» **ACTIVITY**
For this exercise, write out only the lines of the entries below from the one with "How do I perform: Click the orange" up to and including the one with "Task: Open the", exactly as they are. Pictures stay out.

(WORKING DATA begins)

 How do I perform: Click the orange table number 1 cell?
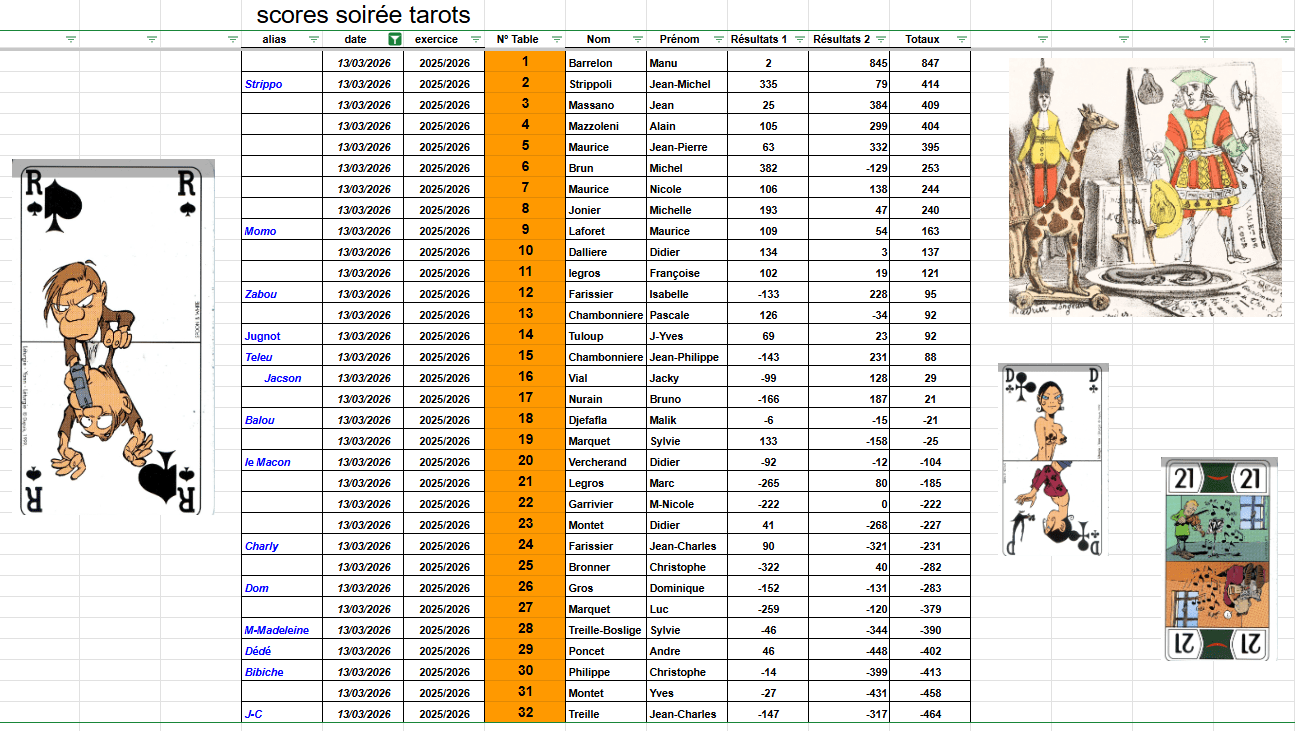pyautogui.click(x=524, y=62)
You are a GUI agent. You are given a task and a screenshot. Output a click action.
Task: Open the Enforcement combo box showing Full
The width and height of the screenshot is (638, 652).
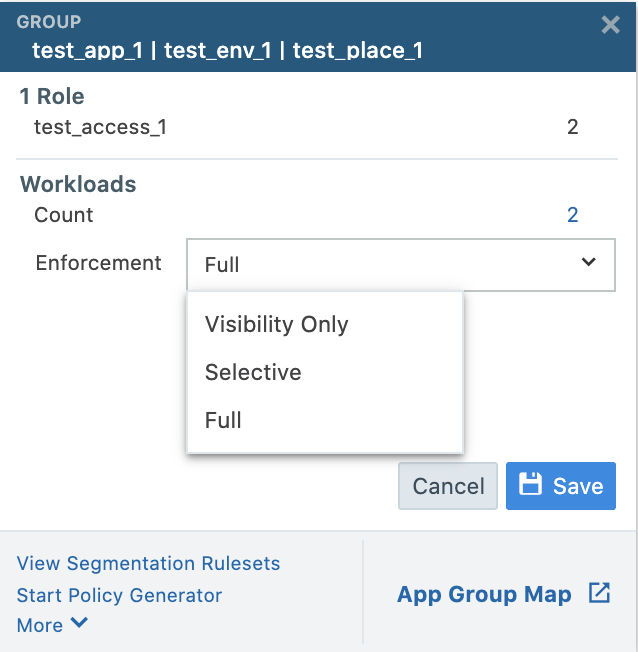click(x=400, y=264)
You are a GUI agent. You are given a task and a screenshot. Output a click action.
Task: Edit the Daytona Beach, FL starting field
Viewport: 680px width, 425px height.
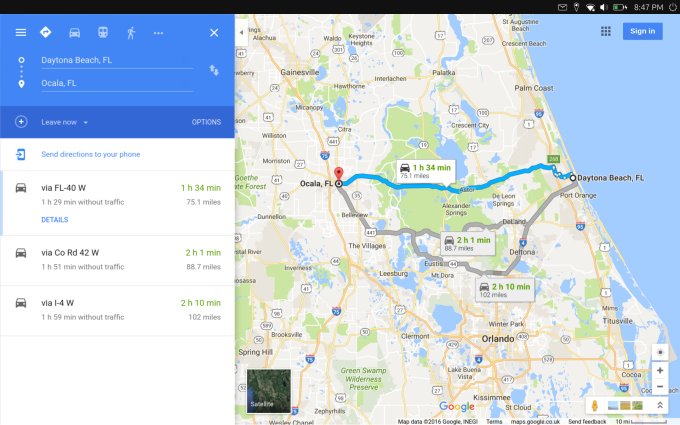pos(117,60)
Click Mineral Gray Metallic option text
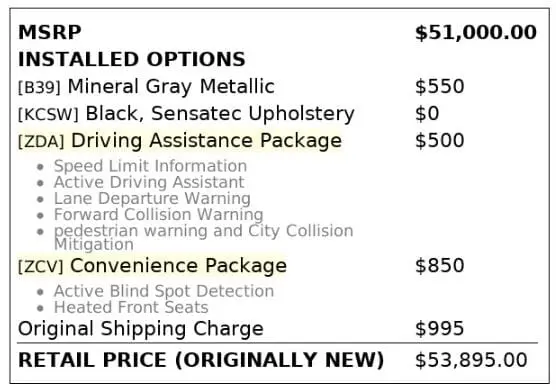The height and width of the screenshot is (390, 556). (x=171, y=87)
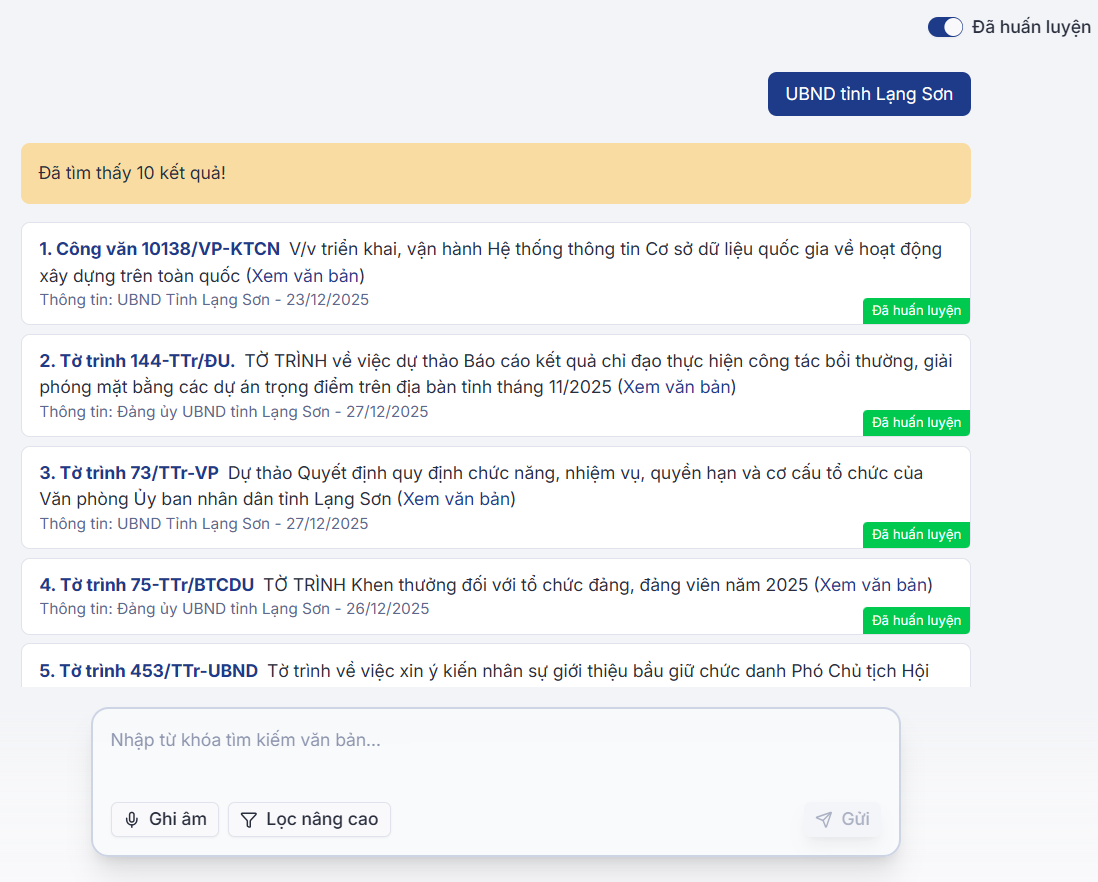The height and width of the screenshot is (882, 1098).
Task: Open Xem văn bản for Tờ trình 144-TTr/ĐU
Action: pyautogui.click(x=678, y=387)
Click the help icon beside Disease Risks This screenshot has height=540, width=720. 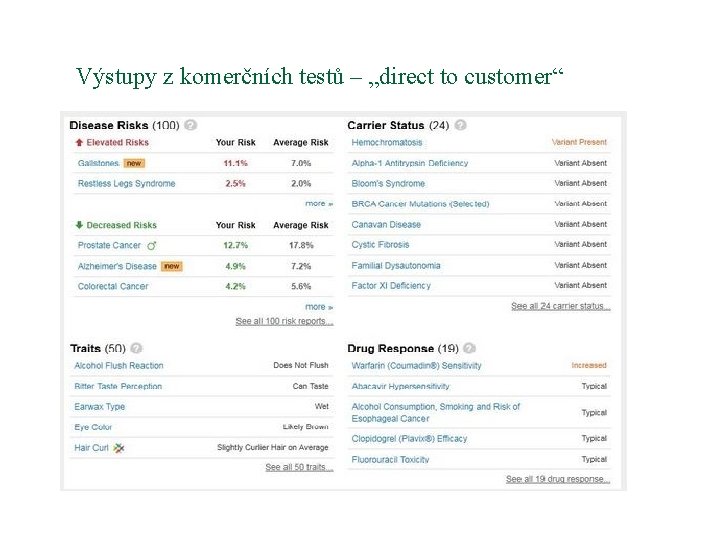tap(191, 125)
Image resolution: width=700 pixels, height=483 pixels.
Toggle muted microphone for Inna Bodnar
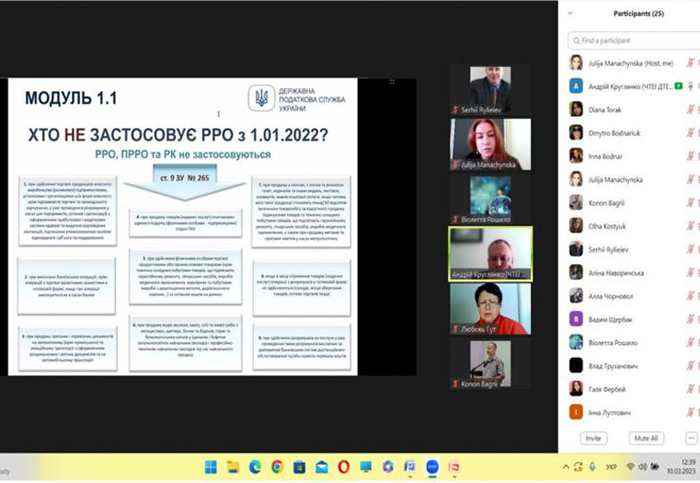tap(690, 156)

(WORKING DATA ends)
(WORKING DATA begins)

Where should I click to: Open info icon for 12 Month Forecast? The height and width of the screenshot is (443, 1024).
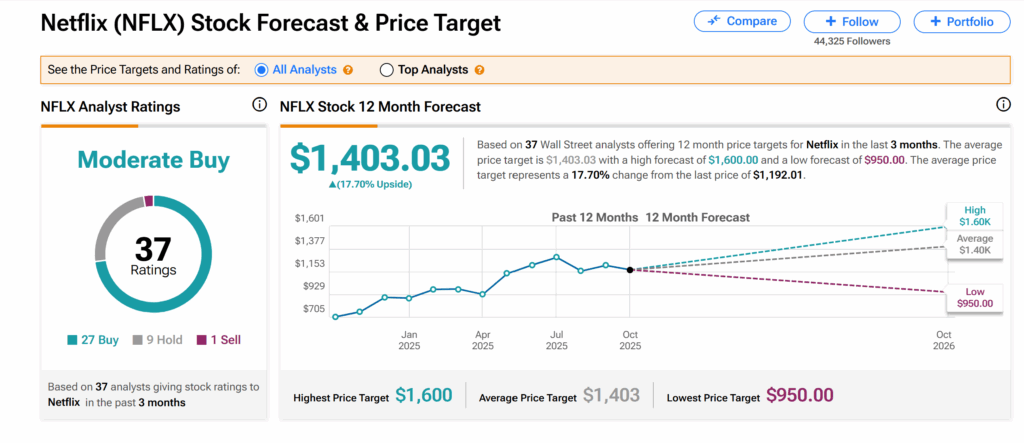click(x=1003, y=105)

(WORKING DATA ends)
(WORKING DATA begins)

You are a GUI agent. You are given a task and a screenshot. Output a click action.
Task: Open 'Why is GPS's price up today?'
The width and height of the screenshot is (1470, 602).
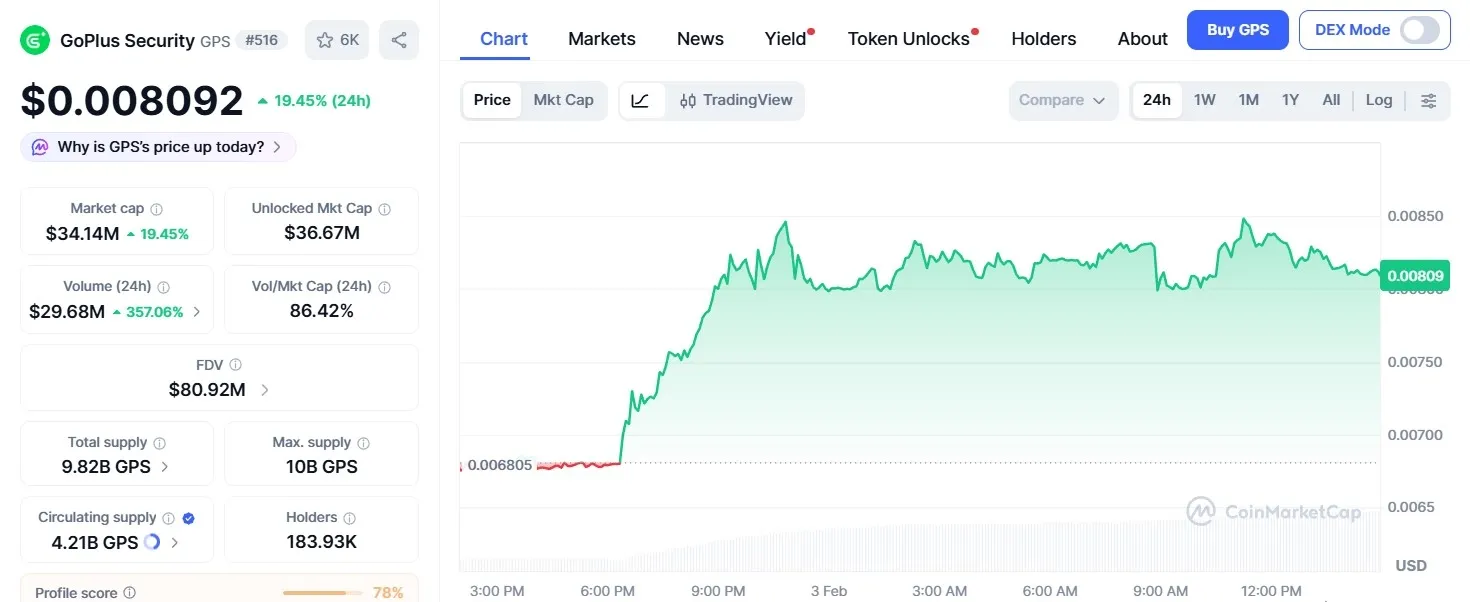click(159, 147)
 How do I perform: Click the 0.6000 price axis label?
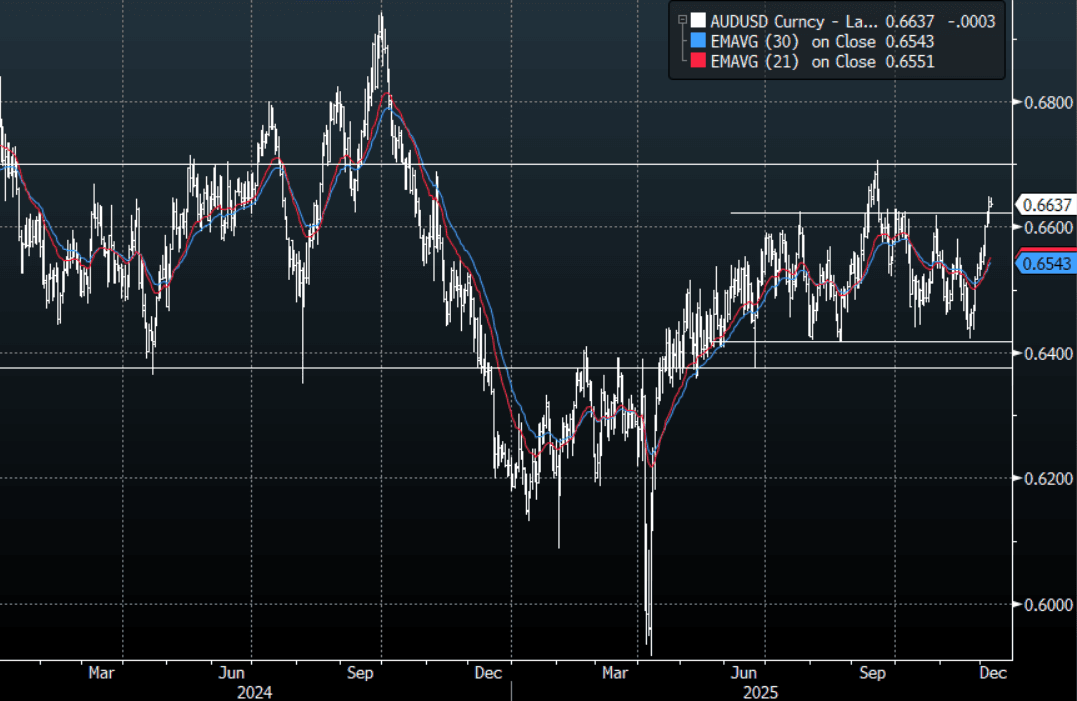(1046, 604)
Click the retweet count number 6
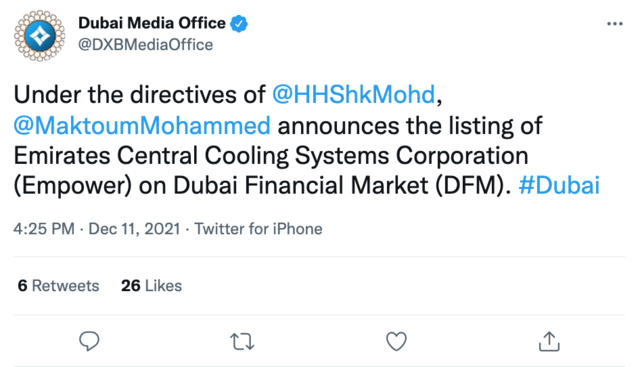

(WORKING DATA ends)

» **SOLUTION TO THIS PROBLEM**
 How do I perform: Click the orange table number 1 cell?
pyautogui.click(x=524, y=62)
You are a GUI agent. You are given a task and a screenshot. Output a click action.
Task: Open the Enforcement combo box showing Full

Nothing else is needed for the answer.